Your objective:
Render each line of the records below as a Markdown table with the columns Row and Line, numbering the rows in order and skipping blank lines. Omit the pictures from the table.

(Records for locating the described items)
☆ ☆ ☆ ☆ ☆ ☆ ☆

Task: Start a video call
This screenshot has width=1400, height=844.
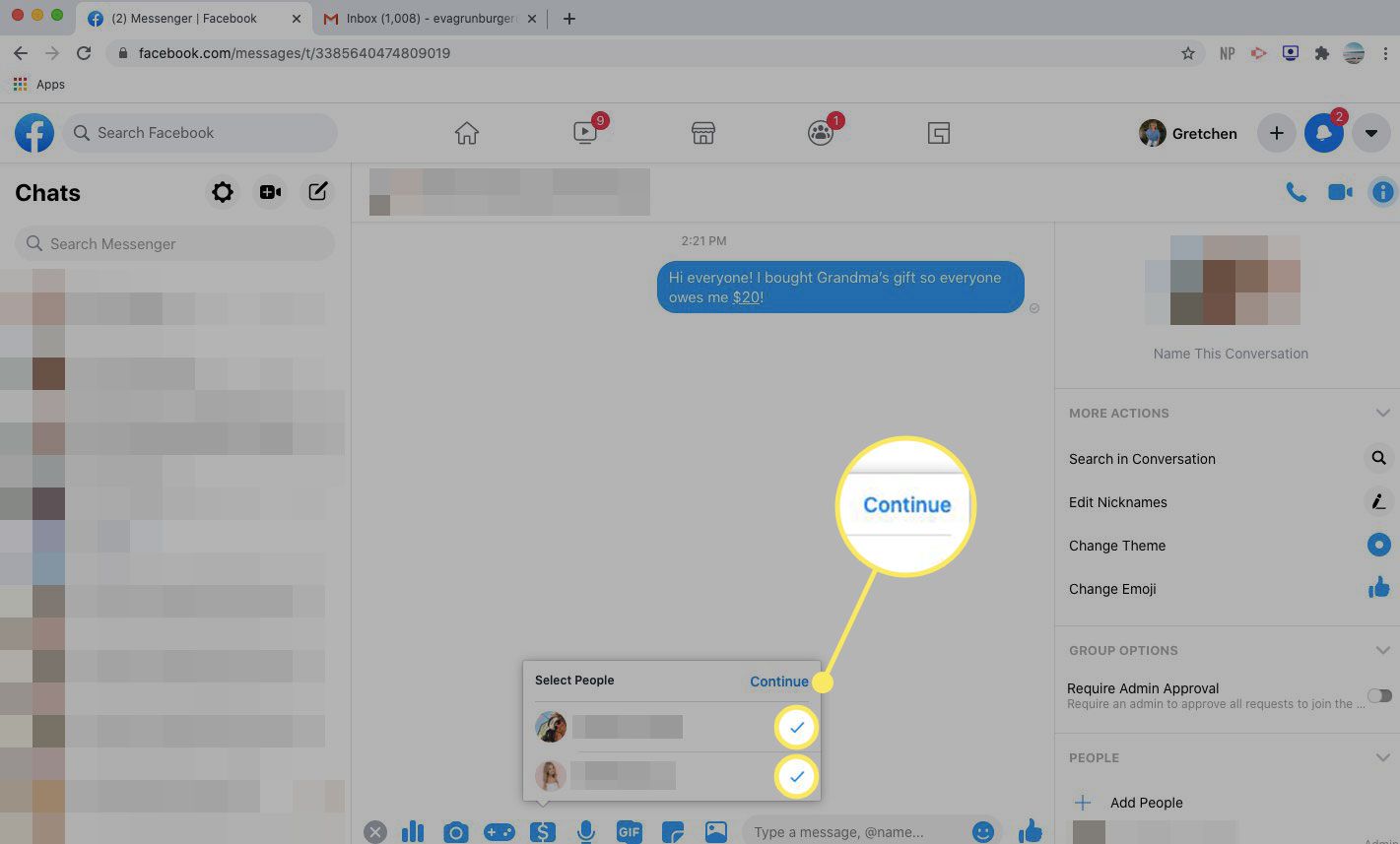Action: click(1340, 192)
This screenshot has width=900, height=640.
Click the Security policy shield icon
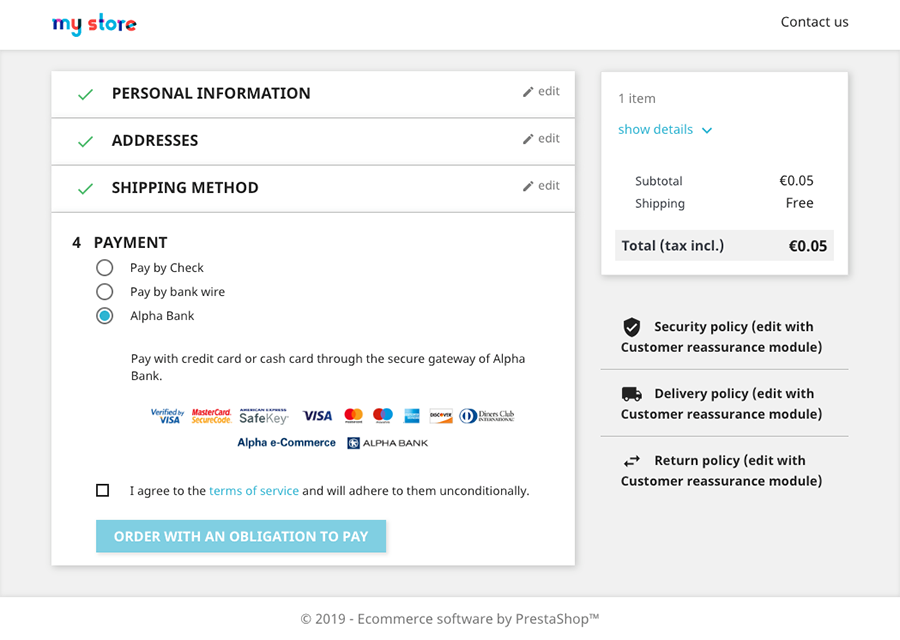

☆ ☆ ☆ ☆ ☆ ☆ ☆

Finished answer:
| Row | Line |
|---|---|
| 1 | Task: Start a video call |
| 2 | This screenshot has width=1400, height=844. |
| 3 | Action: click(1340, 192) |
| 4 | This screenshot has width=900, height=640. |
| 5 | Click the Security policy shield icon |